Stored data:
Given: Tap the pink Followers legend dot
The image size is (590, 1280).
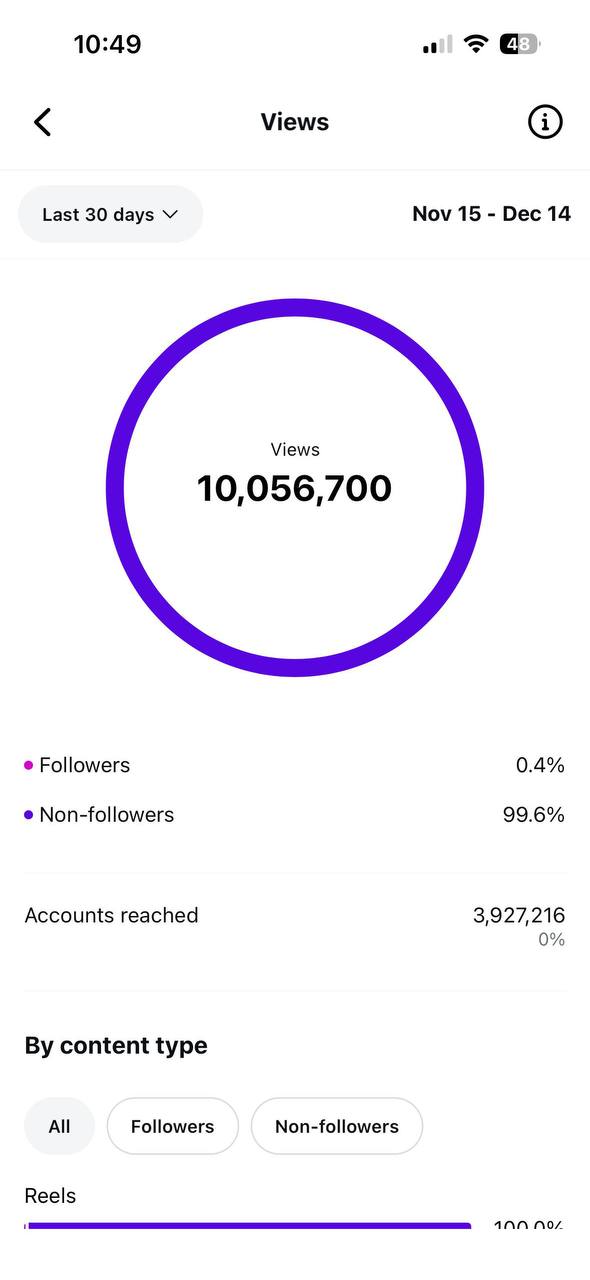Looking at the screenshot, I should coord(29,766).
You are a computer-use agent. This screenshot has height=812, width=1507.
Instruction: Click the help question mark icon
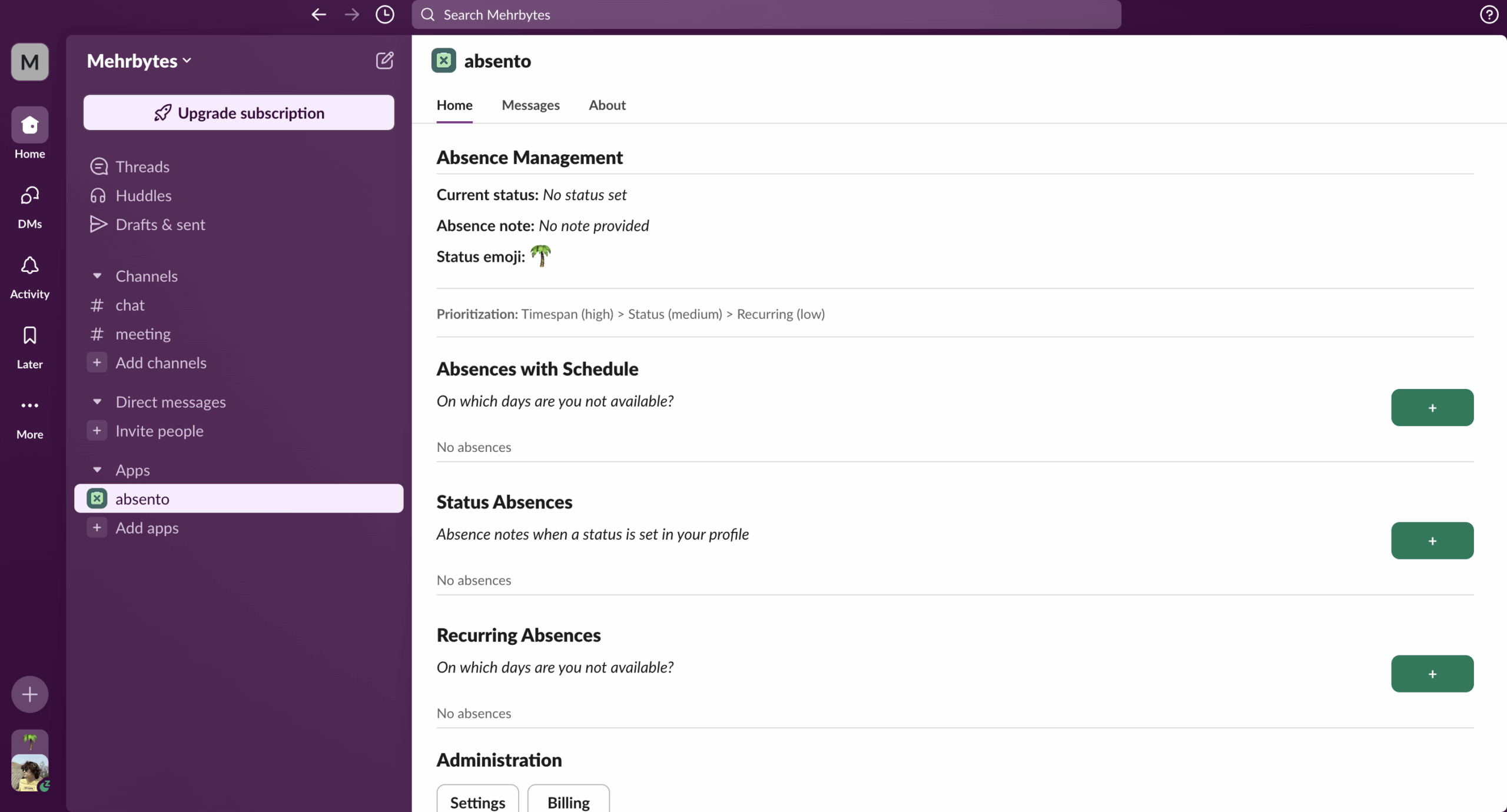pyautogui.click(x=1489, y=15)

Problem statement: The answer must restate each entry word for word and contain no images.

Result of the exercise:
Given: Tap the pink Followers legend dot
The image size is (590, 1280).
Looking at the screenshot, I should coord(29,766).
You are a computer-use agent. This screenshot has height=812, width=1507.
Instruction: Click the help question mark icon
pyautogui.click(x=1489, y=15)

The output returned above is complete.